1、准备视频数据集
mmaction2工程根目录下新建data文件夹,将自己的动作识别数据集放入其中,存放格式如下:
/mmaction
--configs
--data
--myucf101
--videos(用于存放不同类别的动作视频)
--ApplyEyeMakeup
v_ApplyEyeMakeup_g01_c01.mp4
v_ApplyEyeMakeup_g01_c02.mp4
...
v_ApplyEyeMakeup_g25_c07.mp4
--ApplyLipstick
v_ApplyLipstick_g01_c01.mp4
v_ApplyLipstick_g01_c02.mp4
...
v_ApplyLipstick_g025_c04.mp4
...
--YoYo
v_YoYo_g01_c01.mp4
v_YoYo_g01_c02.mp4
...
v_YoYo_g025_c05.mp4
--txt(存放视频标签文件)
classInd.txt
trainlist.txt
testlist.txt
--rawframes(存放切分后的视频帧)
--demo
--docker
...
其中,txt目录下的classInd.txt文件存放类别信息,序号从1开始,内容如下:
1 ApplyEyeMakeup
2 ApplyLipstick
...
101 YoYo
trainlist.txt和testlist.txt文件存放视频路径,内容如下:
ApplyEyeMakeup/v_ApplyEyeMakeup_g01_c01.avi
ApplyEyeMakeup/v_ApplyEyeMakeup_g01_c02.avi
ApplyEyeMakeup/v_ApplyEyeMakeup_g01_c03.avi
ApplyEyeMakeup/v_ApplyEyeMakeup_g01_c04.avi
ApplyEyeMakeup/v_ApplyEyeMakeup_g01_c05.avi
ApplyEyeMakeup/v_ApplyEyeMakeup_g01_c06.avi
ApplyEyeMakeup/v_ApplyEyeMakeup_g02_c01.avi
...
...
YoYo/v_YoYo_g07_c04.avi
2、处理为视频帧数据集
2.1 视频切帧
修改mmaction2/tools/data/ucf101/extract_rgb_frames_opencv.sh脚本文件中的内容,改为自己的数据集目录:
# 修改内容为:
python build_rawframes.py ../../data/myucf101/videos/ ../../data/myucf101/rawframes/ --task rgb --level 2 --ext avi --use-opencv
运行该shell脚本,进行切帧:
bash extract_rgb_frames_opencv.sh
2.2 生成list文件
修改mmaction2/tools/data/ucf101/generate_rawframes_filelist.sh脚本文件中的数据集目录:
# 修改内容为:
PYTHONPATH=. python tools/data/build_file_list.py myucf101 data/myucf101/rawframes/ --level 2 --format rawframes --shuffle
2.2.1 修改mmaction2/tools/data/build_file_list.py文件,修改其中的3处内容
1)加入用于处理自己数据集的方法名
from tools.data.parse_file_list import (parse_directory, parse_diving48_splits,
parse_hmdb51_split,
parse_jester_splits,
parse_kinetics_splits,
parse_mit_splits, parse_mmit_splits,
parse_sthv1_splits, parse_sthv2_splits,
parse_ucf101_splits,
parse_myucf101_splits # 用于处理自己数据集的方法
)
2)添加自己的数据集名称
parser.add_argument(
'dataset',
type=str,
choices=[
'ucf101', 'kinetics400', 'kinetics600', 'kinetics700', 'thumos14',
'sthv1', 'sthv2', 'mit', 'mmit', 'activitynet', 'hmdb51', 'jester',
'diving48', 'myucf101'
],
help='dataset to be built file list')
3)加入调用处理新数据集的代码
if args.dataset == 'ucf101':
splits = parse_myucf101_splits(args.level)

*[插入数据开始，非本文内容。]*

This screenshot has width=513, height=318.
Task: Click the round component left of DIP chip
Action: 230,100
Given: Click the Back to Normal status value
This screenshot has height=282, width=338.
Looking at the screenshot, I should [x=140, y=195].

elif args.dataset == 'myucf101':
splits = parse_myucf101_splits(args.level)
2.2.2 修改mmaction2/tools/data/parse_file_list.py文件,加入处理新数据集的方法
在parse_file_list.py文件中加入parse_myucf101_splits方法,类似其中的parse_ucf101_splits方法,只需修改对应的文件路径:
def parse_myucf101_splits(level):
class_index_file = 'data/myucf101/txt/classInd.txt'
train_file_template = 'data/myucf101/txt/trainlist.txt'
test_file_template = 'data/myucf101/txt/testlist.txt'
with open(class_index_file, 'r') as fin:
class_index = [x.strip().split() for x in fin]
class_mapping = {x[1]: int(x[0]) - 1 for x in class_index}
def line_to_map(line):
items = line.strip().split()
video = osp.splitext(items[0])[0]
if level == 1:
video = osp.basename(video)
label = items[0]
elif level == 2:
video = osp.join(
osp.basename(osp.dirname(video)), osp.basename(video))

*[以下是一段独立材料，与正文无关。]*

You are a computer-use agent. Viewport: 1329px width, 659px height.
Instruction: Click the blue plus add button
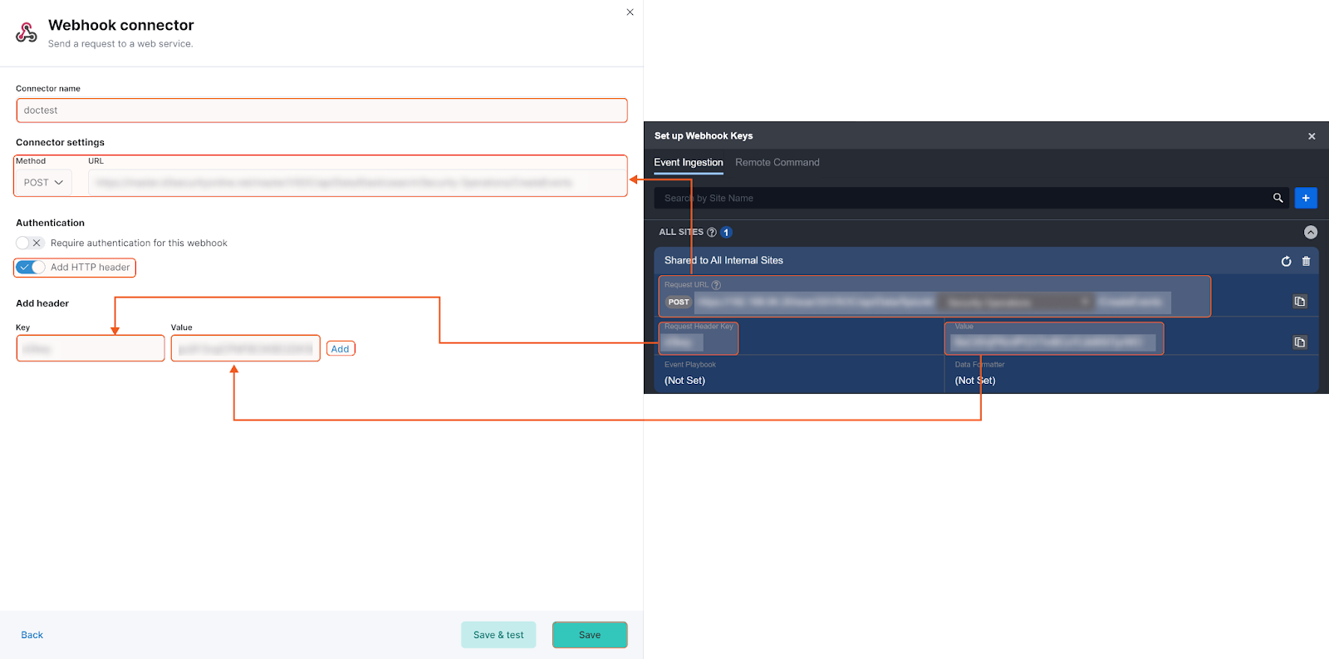pos(1306,198)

label = class_mapping[osp.dirname(items[0])]
return video, label
splits = []
for i in range(1, 4):
with open(train_file_template.format(i), 'r') as fin:
train_list = [line_to_map(x) for x in fin]
with open(test_file_template.format(i), 'r') as fin:
test_list = [line_to_map(x) for x in fin]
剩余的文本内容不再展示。